In most cases, VAT is due on a supply of services on the date the services are performed. The date can be brought forward if an invoice is issued or payment is received in advance, provided that at the time of making the payment or issuing the invoice, the services being paid for are precisely identified. However, where services are “continuous” in nature, tax is automatically due when a VAT invoice is issued or when payment received, whichever occurs first.

Which of these rules applies in this context is debatable. One may instinctively consider education to be a “continuous” activity, but it is evident that a school education has an end date (which will be either when the child completes their schooling or leaves to attend another school). Similarly, although a parent may not know at the outset precisely which subjects their child will be taught and by whom, they will know a great deal about the manner of education their child will receive, the duration of the education, and other key information about the school and its offering at the point at which they make an advance payment.

 What is more certain is that whichever of the two time of supply rules applies, where fees have been paid “up front” and prior to a change in the law, in principle VAT would not be due on these sums paid. However, it is important to note that any new law imposing VAT may be made effective from the date the change is announced, rather than from the later date the law is actually passed (using so-called “anti-forestalling” legislation). Similarly, any government has wide discretion to pass taxation laws so could in theory legislate to change the rules on VAT and its interplay with fees in advance payments as it sees fit, or introduce legislation that has retrospective effect which would therefore apply to pre-existing lump sum payments.  

We have recently advised the ISBA on an update to its guidance note and template terms and conditions for fees in advance schemes and produced a guidance note exploring these issues in more detail. Schools that are members of the ISBA can access these resources in the ISBA Reference Library.

Are there steps schools should take in light of the proposed changes?

The following are some immediate measures that schools could adopt:

  • Review and, if necessary, amend their terms & conditions/parent contracts to ensure that the school has the contractual right to charge VAT in addition to the stated fees, should the law change.
  • Undertake a preliminary accounting analysis to estimate what their net exposure to VAT would be (ie how much of the input VAT the school currently pays would be available for offset against the VAT that would become payable in relation to fees).
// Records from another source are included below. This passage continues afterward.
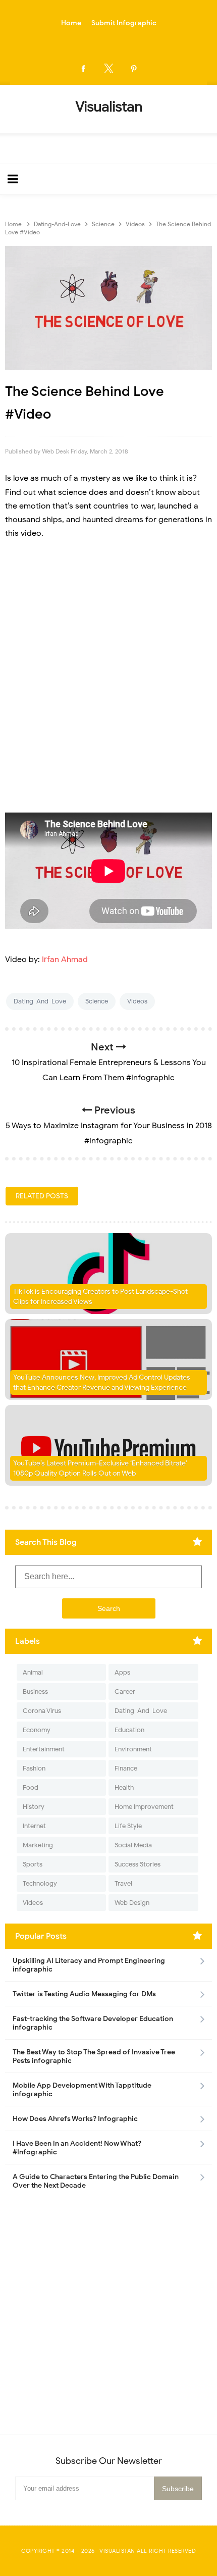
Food (30, 1787)
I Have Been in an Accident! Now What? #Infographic (77, 2147)
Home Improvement (144, 1806)
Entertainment (44, 1749)
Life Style (128, 1826)
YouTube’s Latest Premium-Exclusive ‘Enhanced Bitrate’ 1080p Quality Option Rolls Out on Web (100, 1468)
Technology (40, 1883)
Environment (133, 1749)
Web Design (132, 1902)
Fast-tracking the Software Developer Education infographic (93, 2023)
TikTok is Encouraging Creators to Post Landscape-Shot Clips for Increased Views (100, 1296)
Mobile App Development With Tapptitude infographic (82, 2089)
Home (71, 23)
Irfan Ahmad (65, 959)
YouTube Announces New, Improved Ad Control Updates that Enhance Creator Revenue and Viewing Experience (101, 1382)
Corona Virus (42, 1710)
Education (129, 1730)
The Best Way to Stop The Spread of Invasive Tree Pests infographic (94, 2056)
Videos (137, 1001)
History (33, 1806)
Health (124, 1787)
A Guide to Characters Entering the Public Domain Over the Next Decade (96, 2181)
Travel (123, 1883)
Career (125, 1691)
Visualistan (117, 2550)
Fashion (34, 1768)
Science (96, 1001)
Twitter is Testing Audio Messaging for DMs (84, 1994)
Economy (36, 1730)
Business (35, 1691)
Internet (34, 1826)
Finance (126, 1768)
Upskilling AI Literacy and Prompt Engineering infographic (89, 1965)
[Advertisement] (108, 662)
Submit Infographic (123, 23)
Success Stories (137, 1864)
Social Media (133, 1845)
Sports (32, 1864)
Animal (33, 1672)
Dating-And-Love (40, 1001)
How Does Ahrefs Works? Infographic (75, 2118)
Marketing (38, 1845)
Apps (122, 1672)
Anecdotally, we understand that some schools are updating their accounting software to enable this analysis, particularly on input VAT.
  • Prepare a breakdown of all of the components of the school fees to identify the cost associated with those elements that could, potentially, remain exempt from VAT or zero rated (eg accommodation, after-school care, transport). This is something on which specialist advice might be necessary.
  • Consider deferring large capital expenditure projects which typically give rise to significant irrecoverable VAT costs, until it is known whether the policy will come into effect. Input VAT suffered by schools on such projects would potentially be available to offset against VAT due on fees.


This publication is a general summary of the law. It should not replace legal advice tailored to your specific circumstances.